[Dataset excerpt]
★ ★ ★
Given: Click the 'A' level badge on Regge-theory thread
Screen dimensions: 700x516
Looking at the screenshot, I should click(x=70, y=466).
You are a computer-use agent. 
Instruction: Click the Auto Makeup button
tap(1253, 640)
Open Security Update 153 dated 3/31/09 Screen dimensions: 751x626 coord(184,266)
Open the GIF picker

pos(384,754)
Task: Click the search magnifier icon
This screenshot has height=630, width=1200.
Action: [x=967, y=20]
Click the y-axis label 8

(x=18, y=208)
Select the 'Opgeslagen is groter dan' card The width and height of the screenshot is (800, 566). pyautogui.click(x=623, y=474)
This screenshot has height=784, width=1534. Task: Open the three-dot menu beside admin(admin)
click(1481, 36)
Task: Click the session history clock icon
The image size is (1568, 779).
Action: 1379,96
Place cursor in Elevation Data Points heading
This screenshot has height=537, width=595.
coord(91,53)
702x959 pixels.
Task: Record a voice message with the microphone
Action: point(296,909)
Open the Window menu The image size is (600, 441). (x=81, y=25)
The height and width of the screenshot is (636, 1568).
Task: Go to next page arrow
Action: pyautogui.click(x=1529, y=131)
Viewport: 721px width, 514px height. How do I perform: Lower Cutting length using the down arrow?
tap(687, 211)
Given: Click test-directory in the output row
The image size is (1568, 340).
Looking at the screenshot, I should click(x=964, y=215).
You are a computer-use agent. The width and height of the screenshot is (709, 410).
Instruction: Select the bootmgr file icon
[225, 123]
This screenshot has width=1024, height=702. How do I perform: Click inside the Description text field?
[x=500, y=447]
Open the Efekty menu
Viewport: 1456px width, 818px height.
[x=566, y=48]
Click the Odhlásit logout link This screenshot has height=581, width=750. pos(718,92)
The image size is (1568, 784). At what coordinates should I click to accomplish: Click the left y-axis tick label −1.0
★ ★ ★
Task instructions =>
Rewrite the rows from the line with "This screenshot has width=1024, height=702." through the end of the rows, keeping the requests unchanged and adding 101 to every coordinate value in the answers. Include both of those lines and nothing outside them.

Solution for this problem =>
This screenshot has width=1024, height=702. How do I perform: Click inside the Description text field?
[x=601, y=548]
Open the Efekty menu
Viewport: 1456px width, 818px height.
[x=667, y=149]
Click the Odhlásit logout link This screenshot has height=581, width=750. pos(819,193)
The image size is (1568, 784). At what coordinates should I click to accomplish: Click the left y-axis tick label −1.0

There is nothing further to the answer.